# Messed with key fob car not starting!



## bryanpv670 (Dec 18, 2014)

So first of all im relatively new to this kind of stuff so excuse my incompetence. The problem started with my key fob's battery dying recently. In an attempt to save some money and not go to a dealer i decided to crack it open and see what i could do. I ended up not being able to get the new battery to take the solder and decided to just let the terminal itself hold it so i could test it out. Not only did the remote not work now the engine wont crank because the immobilizer and ive tried programming the remote twice unsuccessfully. Any help is greatly appreciated guys!


----------



## Red1970GTO (Jun 25, 2011)

*Fob*

 Older Key Fobs were pretty streight forward and one could change their battery with no issues. Newer ones not so much. If you use a large ("regular") soldering iron you can easily burn out a diode or other thingie in the remote. A low voltage soldering iron should be used on electronics. The car manufacturers claim the old-style self-programmable remotes were being used to steal cars ... So the car manufacturers changed the remotes to the non-self programmable ones.
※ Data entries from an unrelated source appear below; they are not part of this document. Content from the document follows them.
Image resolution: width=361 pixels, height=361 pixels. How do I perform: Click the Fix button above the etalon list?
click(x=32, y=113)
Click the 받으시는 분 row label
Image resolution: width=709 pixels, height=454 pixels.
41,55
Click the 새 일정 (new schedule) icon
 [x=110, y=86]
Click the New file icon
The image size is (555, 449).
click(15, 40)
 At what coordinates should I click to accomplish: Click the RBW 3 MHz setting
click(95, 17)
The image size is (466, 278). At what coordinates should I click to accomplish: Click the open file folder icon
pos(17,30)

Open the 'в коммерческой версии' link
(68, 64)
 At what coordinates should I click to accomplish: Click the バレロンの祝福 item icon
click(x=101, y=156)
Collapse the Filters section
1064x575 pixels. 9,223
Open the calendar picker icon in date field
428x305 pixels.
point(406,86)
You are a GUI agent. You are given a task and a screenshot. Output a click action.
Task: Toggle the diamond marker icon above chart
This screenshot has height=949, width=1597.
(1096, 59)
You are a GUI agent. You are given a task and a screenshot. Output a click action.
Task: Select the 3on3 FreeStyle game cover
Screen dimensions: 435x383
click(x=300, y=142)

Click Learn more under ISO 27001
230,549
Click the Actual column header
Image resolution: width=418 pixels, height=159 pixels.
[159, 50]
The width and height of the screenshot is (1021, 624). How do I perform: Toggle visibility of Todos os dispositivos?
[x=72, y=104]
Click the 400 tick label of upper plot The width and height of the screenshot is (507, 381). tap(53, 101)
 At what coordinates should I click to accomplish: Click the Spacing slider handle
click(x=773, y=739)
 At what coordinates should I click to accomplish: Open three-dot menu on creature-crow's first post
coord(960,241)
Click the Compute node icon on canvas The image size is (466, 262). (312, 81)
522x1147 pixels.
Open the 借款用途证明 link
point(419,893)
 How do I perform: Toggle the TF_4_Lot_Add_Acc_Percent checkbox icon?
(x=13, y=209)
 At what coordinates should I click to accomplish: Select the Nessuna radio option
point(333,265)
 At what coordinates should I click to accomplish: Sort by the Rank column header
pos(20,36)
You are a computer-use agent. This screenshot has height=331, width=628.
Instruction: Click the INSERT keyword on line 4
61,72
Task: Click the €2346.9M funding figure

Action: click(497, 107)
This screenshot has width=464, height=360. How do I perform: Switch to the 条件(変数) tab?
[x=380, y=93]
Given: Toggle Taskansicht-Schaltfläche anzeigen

Just a guess: You're screwed.


----------



## bryanpv670 (Dec 18, 2014)

lol yeah i used the right soldering iron its just that im not sure if the remote is even transmitting anything...


----------



## johnfin (Jun 9, 2013)

When soldering you need to remove the oxy from the surfaces, ie the battery. use 600 grit paper then "tin" the battery out of the unit. Also tin the the other part. Then do a quick solder of the pieces together. Saves the heat buildup. There are 2 methods to program the remote without a tech 2. If you are interested I can post them.


----------



## johnfin (Jun 9, 2013)

p.s. if you hate the stealer like i do, buy a new GM transmitter, $47-53 bucks on ebay, free shipping, comes with a new battery ready to go, just unscrew your key and transfer it, then program it.


----------



## Merlinlvmc (Jun 23, 2015)

Yep! had to do that after the fob buttons deteriorated, easy to program the new ones, and the instructions are on this site. No need to take it to a dealer and pay $100+ for them to do it


----------